_DIRECTIONS_
Repeat every line of the listing below, keeping each one identical to the original.

Entries on locating words and elements
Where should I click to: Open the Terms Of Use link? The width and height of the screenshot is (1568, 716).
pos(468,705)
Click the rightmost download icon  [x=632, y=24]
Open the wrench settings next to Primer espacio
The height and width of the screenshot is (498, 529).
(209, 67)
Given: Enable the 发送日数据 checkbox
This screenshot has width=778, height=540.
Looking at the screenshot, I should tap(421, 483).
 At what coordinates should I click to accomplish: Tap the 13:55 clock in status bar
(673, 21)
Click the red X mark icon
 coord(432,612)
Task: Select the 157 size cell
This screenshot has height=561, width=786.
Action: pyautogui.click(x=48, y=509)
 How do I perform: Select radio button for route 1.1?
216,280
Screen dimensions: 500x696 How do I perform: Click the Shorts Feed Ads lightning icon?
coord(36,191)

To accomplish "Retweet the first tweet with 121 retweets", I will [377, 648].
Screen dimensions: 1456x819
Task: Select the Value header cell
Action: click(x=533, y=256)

_RESPONSE TO THE EXERCISE_
Where should I click to: Open the Terms Of Use link? The width and height of the screenshot is (1568, 716).
pos(468,705)
Click the rightmost download icon  [x=632, y=24]
Open the wrench settings next to Primer espacio
The height and width of the screenshot is (498, 529).
(209, 67)
Given: Enable the 发送日数据 checkbox
This screenshot has width=778, height=540.
Looking at the screenshot, I should tap(421, 483).
 At what coordinates should I click to accomplish: Tap the 13:55 clock in status bar
(673, 21)
Click the red X mark icon
 coord(432,612)
Task: Select the 157 size cell
This screenshot has height=561, width=786.
Action: pyautogui.click(x=48, y=509)
 How do I perform: Select radio button for route 1.1?
216,280
Screen dimensions: 500x696 How do I perform: Click the Shorts Feed Ads lightning icon?
coord(36,191)

To accomplish "Retweet the first tweet with 121 retweets", I will [377, 648].
Screen dimensions: 1456x819
Task: Select the Value header cell
Action: click(x=533, y=256)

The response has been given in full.